Work item:
Determine how many lines in the records hold the word "agent". Return the number alone.

Entries provided:
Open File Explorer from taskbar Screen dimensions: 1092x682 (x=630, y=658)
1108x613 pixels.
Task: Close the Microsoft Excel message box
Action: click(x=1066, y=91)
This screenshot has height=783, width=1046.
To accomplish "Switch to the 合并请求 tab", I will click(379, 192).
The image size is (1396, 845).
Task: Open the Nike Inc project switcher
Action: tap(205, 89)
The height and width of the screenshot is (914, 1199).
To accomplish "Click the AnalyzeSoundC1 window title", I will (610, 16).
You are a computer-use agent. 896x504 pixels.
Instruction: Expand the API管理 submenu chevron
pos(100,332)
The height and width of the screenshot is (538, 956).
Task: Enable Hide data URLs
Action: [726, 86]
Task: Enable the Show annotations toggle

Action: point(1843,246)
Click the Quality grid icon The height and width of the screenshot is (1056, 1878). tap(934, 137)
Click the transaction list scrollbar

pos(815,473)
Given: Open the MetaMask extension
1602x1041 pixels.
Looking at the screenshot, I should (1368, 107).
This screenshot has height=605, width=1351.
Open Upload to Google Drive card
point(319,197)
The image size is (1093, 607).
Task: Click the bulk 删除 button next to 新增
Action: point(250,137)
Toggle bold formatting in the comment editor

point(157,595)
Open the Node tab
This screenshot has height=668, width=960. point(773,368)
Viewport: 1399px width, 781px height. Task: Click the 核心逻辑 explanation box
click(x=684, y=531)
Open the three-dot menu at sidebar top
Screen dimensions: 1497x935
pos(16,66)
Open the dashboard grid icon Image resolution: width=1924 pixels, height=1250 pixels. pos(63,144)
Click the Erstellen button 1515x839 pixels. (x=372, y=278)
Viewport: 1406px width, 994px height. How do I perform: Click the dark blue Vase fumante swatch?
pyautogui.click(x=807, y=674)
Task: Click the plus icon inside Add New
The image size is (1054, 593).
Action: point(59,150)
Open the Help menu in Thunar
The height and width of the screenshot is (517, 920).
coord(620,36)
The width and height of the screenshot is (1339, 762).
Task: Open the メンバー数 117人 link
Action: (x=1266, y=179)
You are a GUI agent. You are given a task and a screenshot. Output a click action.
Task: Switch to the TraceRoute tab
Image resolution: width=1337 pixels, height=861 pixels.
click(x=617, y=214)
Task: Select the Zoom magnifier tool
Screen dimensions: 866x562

Response area:
2